Effettivamente, dopo la saga di Cell non c’è più motivo per Gohan di combattere. Il ragazzo inizia ad andare in una vera scuola in età adolescenziale, smettendo di fare lezione a casa ed entrando in un vero liceo. Anche qui però, notiamo che non può proprio fare a meno di combattere per la giustizia, inventandosi addirittura l’identità di Great Saiyaman per lottare indisturbato. Al contempo però, anni dopo la saga di Majin Bu (nel quale sarà coinvolto in prima persona nella battaglia) diverrà realmente il dottore che ha sempre desiderato essere.

In Dragon Ball Super, Gohan si è ormai dedicato alla vita da studioso, come Goku stesso farà notare più volte e ciò sarà ulteriormente rafforzato dal fatto che egli mancherà al torneo organizzato da Beerus e Champa perché “impegnato in un importante convegno”. Nonostante ciò, in seguito verrà nuovamente coinvolto nella lotta. E di nuovo, durante Dragon Ball Super: Super Hero l’unica cosa che distoglierà Gohan dai suoi studi è sapere che la sua figlioletta Pan “è stata rapita”.

Non è facile per un mezzo Saiyan venire a patti con i due lati della sua natura, ma c’è da dire che i genitori di Gohan in questo sono stati eccellenti, se ci si riflette attentamente.

Né Goku né Chichi hanno mai costretto Gohan a rinunciare all’una o all’altra via. Sebbene si potrebbe dire che l’apprensiva Chichi abbia forzato suo figlio ad abbandonare gli allenamenti, ricordare ancora una volta ciò che è accaduto prima di Namecc ci fa capire che non è così. È sempre stato Gohan a scegliere quale lato del suo cuore seguire, e difatti lui stesso non voleva più combattere a un certo punto della storia.
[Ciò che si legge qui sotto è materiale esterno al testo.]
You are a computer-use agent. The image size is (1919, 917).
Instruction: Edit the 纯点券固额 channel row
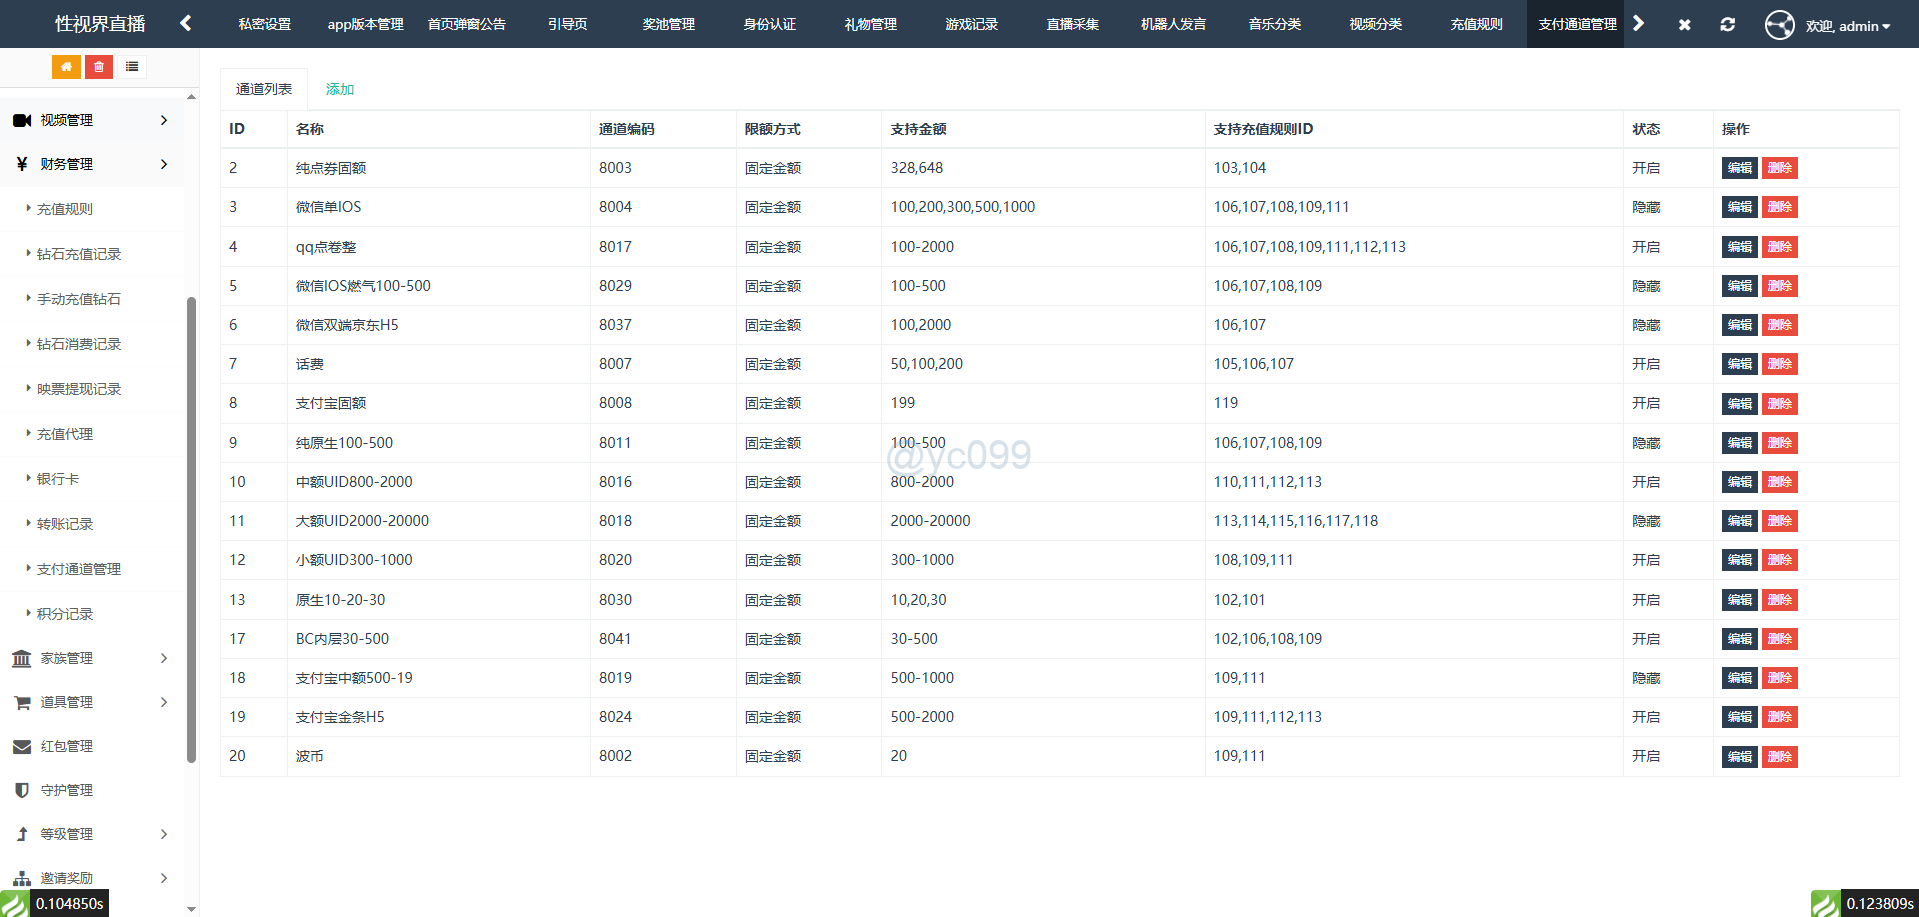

Entrambi i genitori comprendevano bene loro figlio, o comunque gli hanno dato la libertà di scegliere e lo hanno poi sostenuto nelle sue scelte. Sebbene spesso si parli del fatto che anche Goku non sia tra i migliori padri, o che Chichi sia troppo asfissiante, alla fine della fiera Gohan è diventato esattamente ciò che ha sempre voluto essere grazie ai suoi genitori.